»»

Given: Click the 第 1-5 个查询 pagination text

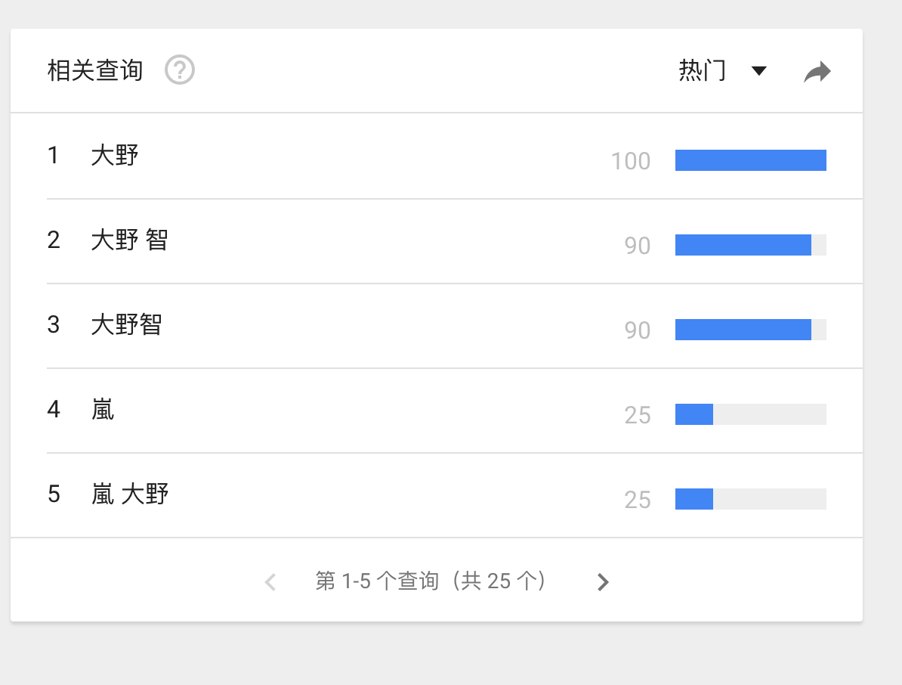Looking at the screenshot, I should (431, 581).
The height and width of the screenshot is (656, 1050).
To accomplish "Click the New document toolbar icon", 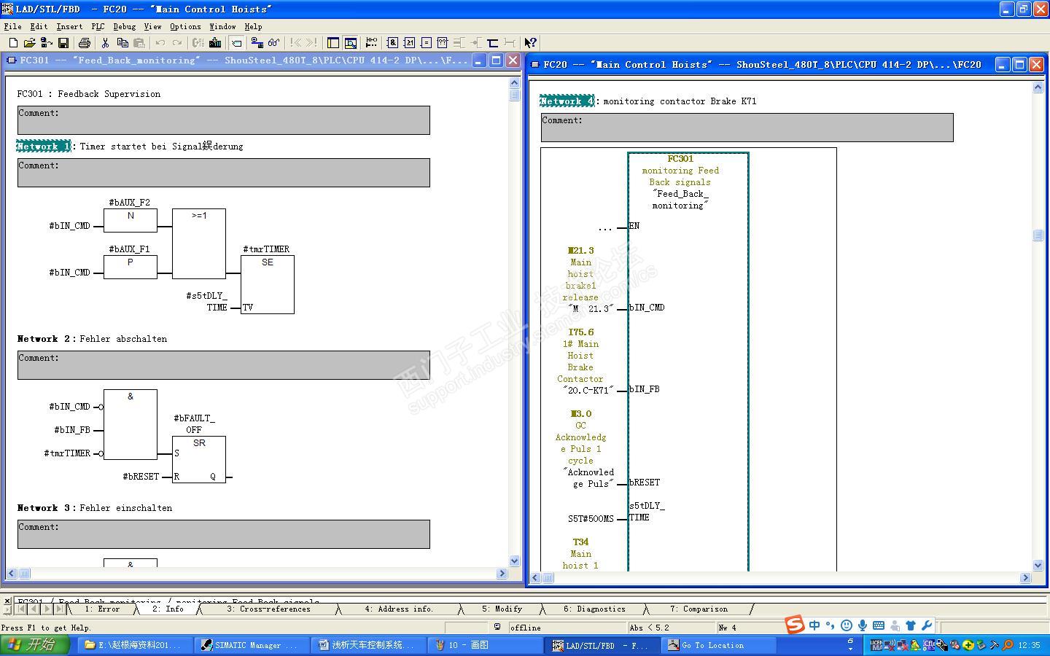I will [x=12, y=43].
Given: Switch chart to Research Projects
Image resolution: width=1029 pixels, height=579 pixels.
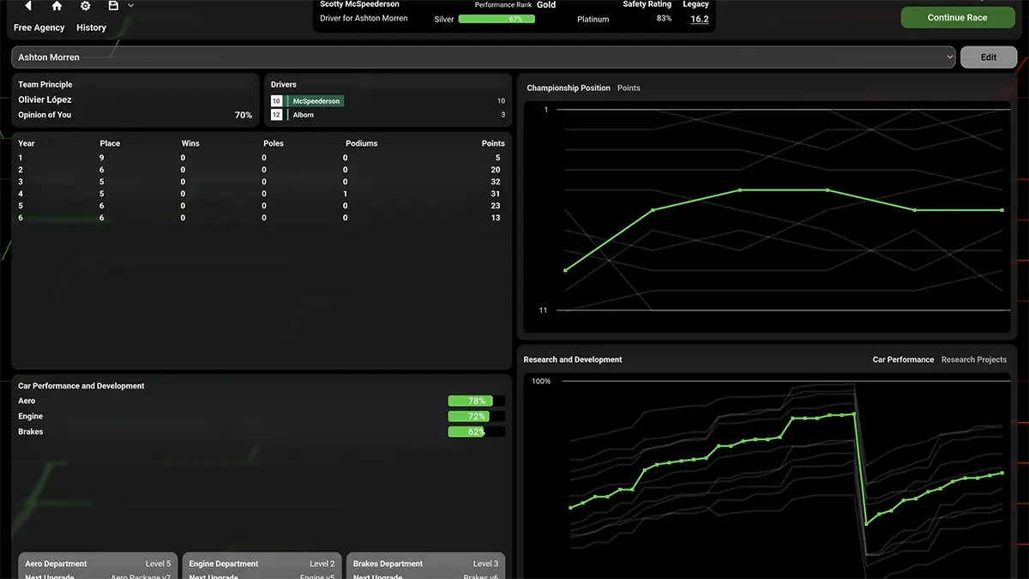Looking at the screenshot, I should click(x=973, y=359).
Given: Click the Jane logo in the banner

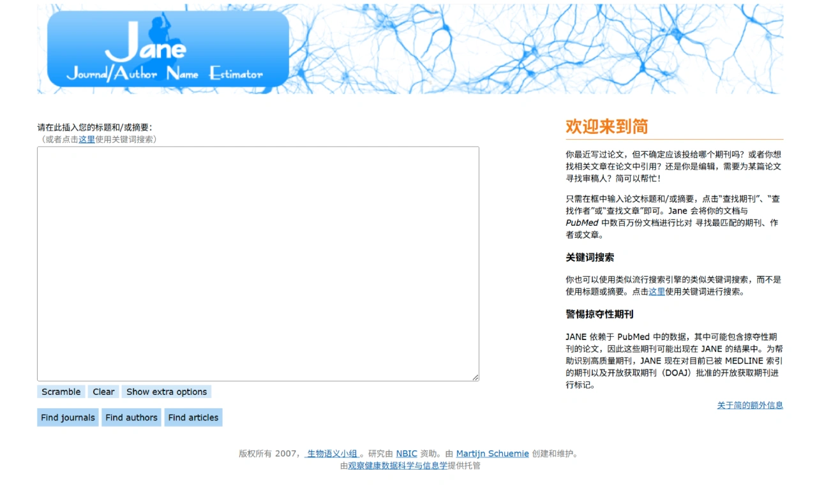Looking at the screenshot, I should (x=167, y=48).
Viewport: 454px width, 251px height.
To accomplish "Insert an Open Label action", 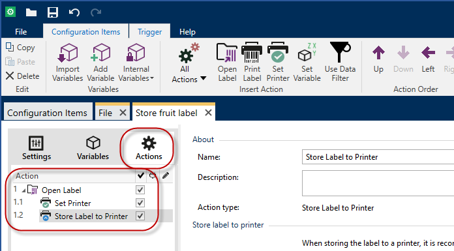I will [x=227, y=62].
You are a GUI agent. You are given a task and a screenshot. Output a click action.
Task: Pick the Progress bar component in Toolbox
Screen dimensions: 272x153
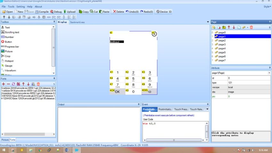[12, 46]
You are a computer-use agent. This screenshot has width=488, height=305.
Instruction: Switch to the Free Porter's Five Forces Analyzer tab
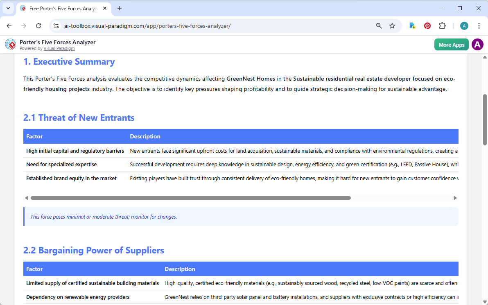click(x=61, y=8)
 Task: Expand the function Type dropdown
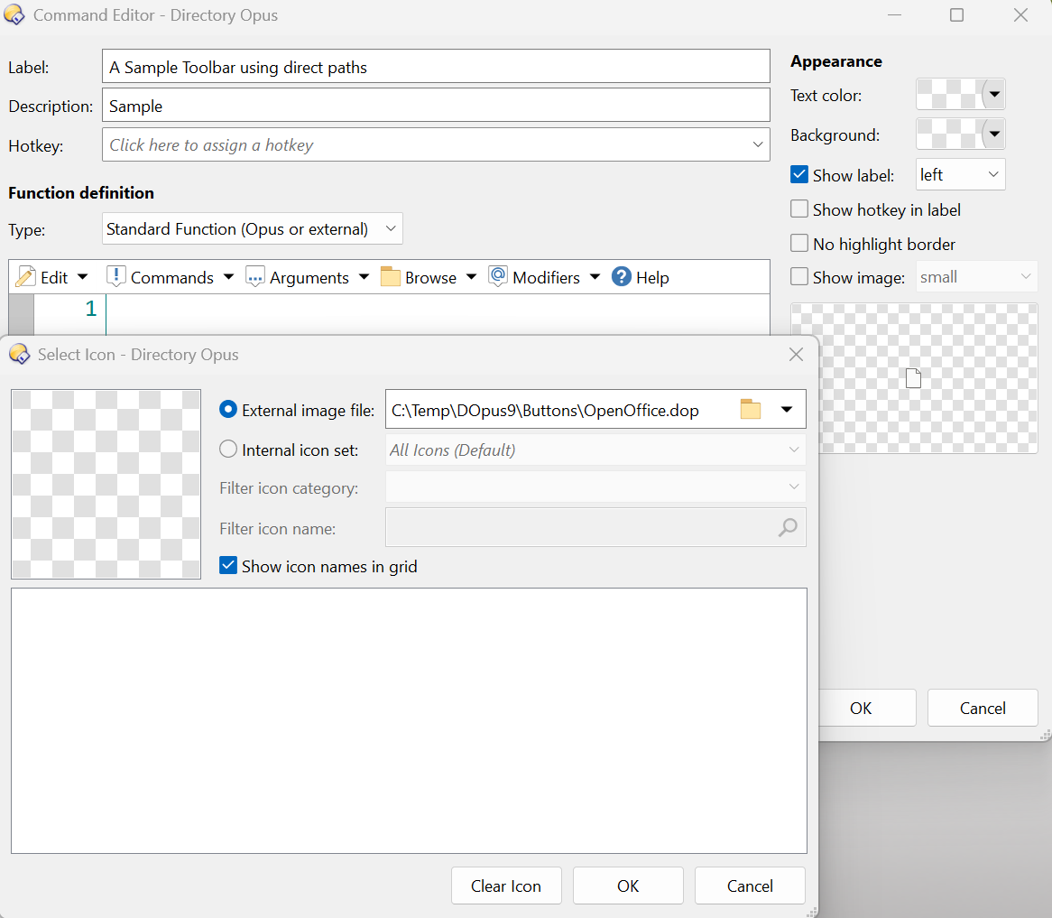391,229
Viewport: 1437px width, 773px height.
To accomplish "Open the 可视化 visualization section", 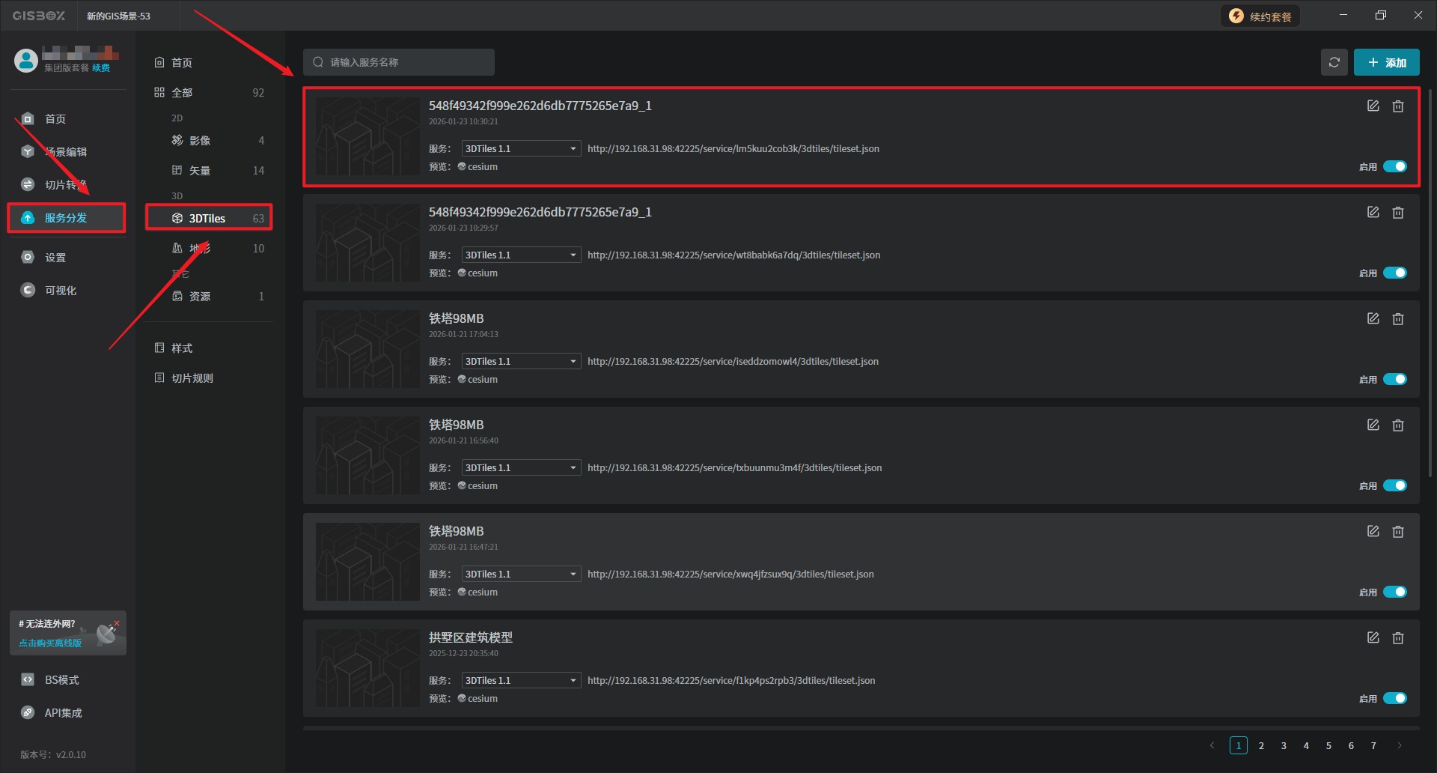I will [x=60, y=291].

««

**Problem to solve**
Please transcribe exactly the part of the records that opens with the line containing "Task: Pick the" and closes with the line containing "Viewport: 1437px width, 773px height.", both ends included, and leave out the pictures.

**Task response**
Task: Pick the Progress bar component in Toolbox
Screen dimensions: 272x153
[12, 46]
You are a computer-use agent. This screenshot has width=488, height=305.
Instruction: Switch to the Free Porter's Five Forces Analyzer tab
click(x=61, y=8)
 Task: Expand the function Type dropdown
391,229
Viewport: 1437px width, 773px height.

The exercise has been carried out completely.